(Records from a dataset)
========================

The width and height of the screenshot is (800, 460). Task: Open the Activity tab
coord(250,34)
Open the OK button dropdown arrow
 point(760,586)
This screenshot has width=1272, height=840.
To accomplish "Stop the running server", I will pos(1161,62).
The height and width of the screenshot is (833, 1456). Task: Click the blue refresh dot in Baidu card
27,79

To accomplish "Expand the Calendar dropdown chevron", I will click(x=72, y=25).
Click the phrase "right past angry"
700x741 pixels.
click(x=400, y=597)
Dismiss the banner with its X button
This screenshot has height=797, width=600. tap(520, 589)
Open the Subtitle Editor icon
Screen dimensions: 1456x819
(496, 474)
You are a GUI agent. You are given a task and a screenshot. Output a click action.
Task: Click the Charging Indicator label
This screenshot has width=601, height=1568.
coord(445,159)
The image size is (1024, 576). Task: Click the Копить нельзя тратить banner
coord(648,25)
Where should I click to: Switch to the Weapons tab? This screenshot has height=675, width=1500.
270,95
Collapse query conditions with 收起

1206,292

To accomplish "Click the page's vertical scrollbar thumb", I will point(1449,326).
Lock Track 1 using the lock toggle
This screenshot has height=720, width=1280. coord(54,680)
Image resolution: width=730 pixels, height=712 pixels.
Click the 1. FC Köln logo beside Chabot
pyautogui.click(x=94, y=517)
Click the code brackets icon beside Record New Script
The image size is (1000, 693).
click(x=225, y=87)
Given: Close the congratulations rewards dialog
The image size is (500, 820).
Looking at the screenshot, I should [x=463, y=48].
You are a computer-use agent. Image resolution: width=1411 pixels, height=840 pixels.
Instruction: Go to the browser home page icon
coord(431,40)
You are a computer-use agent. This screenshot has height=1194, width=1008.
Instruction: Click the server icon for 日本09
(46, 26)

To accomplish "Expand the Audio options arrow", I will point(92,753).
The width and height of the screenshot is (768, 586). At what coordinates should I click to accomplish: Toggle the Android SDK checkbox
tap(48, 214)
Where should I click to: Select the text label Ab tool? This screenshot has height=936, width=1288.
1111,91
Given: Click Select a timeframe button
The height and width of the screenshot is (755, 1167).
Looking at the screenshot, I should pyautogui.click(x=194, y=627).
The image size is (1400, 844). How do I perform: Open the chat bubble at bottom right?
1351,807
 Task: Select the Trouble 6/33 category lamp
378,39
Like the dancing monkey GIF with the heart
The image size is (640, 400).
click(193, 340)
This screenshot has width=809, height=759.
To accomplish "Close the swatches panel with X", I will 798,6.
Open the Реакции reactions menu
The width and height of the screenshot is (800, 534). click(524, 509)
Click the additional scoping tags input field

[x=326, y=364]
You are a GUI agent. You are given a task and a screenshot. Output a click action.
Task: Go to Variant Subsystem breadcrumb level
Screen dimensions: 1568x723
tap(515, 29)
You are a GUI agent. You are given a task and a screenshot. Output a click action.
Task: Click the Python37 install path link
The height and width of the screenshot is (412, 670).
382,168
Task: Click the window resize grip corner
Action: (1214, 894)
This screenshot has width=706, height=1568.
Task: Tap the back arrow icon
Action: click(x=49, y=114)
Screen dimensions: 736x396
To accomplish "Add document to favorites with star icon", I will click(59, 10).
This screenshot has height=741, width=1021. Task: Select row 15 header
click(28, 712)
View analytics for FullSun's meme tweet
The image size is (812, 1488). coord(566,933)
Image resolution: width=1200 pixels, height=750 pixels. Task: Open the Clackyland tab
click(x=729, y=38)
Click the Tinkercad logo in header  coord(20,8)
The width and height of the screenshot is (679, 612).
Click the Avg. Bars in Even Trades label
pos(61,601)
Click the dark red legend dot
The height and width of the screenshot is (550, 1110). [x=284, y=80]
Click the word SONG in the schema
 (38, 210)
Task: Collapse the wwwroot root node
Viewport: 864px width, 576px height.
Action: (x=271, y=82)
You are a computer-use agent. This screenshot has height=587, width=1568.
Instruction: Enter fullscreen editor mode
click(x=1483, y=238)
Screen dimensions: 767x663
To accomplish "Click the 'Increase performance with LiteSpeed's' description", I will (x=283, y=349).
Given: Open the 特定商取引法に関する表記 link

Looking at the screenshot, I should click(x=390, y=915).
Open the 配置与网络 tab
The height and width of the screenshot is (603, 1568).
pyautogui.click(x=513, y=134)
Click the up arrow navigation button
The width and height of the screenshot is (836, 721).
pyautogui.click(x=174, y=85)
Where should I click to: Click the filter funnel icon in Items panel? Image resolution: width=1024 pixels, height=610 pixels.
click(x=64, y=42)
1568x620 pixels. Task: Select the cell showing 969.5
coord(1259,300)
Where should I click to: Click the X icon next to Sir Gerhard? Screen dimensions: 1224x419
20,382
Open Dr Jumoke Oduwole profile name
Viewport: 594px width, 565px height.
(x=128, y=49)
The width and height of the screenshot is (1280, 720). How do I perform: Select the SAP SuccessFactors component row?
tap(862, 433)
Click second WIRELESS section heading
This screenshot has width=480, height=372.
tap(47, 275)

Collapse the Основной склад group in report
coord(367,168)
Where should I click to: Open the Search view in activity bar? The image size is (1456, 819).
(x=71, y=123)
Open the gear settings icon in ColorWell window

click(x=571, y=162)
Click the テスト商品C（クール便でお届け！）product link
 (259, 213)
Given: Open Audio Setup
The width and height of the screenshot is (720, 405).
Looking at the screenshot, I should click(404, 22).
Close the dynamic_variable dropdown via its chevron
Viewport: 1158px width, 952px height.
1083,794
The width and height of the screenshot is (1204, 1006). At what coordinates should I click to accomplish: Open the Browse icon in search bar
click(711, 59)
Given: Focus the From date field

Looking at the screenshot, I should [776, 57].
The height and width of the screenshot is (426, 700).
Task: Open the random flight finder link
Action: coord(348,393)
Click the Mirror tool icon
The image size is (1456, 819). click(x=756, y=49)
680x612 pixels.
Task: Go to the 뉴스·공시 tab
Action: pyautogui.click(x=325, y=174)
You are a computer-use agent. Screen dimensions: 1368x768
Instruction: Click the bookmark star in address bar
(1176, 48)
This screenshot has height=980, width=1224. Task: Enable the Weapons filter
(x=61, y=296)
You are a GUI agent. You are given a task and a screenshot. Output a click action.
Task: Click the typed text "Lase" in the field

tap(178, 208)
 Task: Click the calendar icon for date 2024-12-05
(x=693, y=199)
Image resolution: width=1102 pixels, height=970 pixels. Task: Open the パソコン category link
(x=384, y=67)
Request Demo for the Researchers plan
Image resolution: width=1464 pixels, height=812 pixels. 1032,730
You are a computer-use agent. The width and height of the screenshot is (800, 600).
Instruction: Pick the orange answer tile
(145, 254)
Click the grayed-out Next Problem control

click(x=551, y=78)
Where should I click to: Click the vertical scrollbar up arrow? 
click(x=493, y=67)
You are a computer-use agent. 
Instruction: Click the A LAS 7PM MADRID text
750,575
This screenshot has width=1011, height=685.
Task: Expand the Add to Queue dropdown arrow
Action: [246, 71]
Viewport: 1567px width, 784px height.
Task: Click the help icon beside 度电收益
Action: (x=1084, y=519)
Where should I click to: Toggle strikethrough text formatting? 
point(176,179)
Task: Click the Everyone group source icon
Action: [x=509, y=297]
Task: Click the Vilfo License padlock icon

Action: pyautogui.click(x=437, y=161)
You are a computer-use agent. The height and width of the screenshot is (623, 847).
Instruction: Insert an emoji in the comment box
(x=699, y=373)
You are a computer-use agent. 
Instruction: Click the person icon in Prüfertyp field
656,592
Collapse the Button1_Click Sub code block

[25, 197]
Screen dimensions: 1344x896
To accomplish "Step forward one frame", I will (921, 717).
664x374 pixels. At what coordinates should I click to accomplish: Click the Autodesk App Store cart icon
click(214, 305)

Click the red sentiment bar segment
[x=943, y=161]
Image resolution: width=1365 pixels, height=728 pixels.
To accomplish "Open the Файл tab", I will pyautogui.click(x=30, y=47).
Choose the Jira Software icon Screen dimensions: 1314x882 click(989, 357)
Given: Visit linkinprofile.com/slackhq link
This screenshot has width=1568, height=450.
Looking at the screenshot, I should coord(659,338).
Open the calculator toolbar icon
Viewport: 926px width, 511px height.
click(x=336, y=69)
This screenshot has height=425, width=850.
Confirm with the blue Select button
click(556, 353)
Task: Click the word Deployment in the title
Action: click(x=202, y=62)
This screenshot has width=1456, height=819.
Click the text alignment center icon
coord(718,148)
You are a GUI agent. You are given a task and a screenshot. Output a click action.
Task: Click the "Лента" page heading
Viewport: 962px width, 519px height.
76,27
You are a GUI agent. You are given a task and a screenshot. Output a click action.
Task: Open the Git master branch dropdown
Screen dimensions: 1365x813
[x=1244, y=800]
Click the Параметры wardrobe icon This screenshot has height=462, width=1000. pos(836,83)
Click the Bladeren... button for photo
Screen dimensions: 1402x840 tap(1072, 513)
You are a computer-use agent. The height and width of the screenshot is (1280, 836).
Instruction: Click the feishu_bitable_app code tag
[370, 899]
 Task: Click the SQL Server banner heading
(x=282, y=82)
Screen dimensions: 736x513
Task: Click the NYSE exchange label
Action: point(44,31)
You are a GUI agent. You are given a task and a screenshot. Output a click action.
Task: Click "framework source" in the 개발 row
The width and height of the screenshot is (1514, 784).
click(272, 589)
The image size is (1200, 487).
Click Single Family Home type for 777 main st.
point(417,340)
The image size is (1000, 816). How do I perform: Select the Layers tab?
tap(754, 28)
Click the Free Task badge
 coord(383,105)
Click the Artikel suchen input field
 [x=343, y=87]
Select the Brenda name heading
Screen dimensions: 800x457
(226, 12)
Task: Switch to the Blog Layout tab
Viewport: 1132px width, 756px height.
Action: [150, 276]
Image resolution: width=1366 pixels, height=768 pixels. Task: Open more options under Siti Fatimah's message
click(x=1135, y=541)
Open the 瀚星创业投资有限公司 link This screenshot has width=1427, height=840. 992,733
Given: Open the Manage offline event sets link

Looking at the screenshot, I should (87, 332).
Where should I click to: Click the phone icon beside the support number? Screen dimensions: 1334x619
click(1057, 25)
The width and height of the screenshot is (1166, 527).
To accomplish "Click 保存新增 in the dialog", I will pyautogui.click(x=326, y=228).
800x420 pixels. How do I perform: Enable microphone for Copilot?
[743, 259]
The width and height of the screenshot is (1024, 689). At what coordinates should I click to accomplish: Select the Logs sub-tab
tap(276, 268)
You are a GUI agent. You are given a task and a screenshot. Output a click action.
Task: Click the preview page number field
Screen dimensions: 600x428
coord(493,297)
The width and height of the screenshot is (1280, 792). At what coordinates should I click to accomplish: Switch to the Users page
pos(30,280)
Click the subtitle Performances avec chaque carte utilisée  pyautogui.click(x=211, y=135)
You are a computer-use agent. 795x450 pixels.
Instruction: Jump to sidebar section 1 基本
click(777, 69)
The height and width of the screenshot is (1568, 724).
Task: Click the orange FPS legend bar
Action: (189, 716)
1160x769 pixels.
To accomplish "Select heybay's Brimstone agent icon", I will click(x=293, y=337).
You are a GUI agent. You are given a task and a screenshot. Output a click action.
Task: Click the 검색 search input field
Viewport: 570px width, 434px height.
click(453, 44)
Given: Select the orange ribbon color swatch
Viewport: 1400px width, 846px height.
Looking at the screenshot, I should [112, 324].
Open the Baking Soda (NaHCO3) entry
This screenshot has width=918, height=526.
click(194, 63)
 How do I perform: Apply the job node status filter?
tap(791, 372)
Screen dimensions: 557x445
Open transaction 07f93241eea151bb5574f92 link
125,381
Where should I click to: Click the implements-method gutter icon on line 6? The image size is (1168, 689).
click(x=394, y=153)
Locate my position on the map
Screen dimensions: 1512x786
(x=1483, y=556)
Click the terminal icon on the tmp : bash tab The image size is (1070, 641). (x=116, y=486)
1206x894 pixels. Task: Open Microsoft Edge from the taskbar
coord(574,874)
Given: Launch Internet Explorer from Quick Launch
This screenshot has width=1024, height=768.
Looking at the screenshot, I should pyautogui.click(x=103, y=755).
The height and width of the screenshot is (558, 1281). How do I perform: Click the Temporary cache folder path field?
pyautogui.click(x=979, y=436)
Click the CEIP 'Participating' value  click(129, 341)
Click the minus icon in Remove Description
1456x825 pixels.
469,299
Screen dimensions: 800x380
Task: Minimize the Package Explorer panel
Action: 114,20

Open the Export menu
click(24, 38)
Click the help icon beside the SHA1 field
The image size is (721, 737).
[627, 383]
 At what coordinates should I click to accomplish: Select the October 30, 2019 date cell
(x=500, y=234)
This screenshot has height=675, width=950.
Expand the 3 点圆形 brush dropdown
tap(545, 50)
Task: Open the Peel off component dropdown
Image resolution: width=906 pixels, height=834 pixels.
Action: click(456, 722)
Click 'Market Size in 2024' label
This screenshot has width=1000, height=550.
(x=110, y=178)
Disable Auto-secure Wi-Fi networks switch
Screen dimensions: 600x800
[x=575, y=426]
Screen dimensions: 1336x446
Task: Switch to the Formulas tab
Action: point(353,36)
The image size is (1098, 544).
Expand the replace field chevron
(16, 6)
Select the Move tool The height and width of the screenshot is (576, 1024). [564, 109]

========================

→ ASSIGNED TASK: Say, as a bare number, how many lines above contain the word "Audio".

→ SOLVED PROBLEM: 2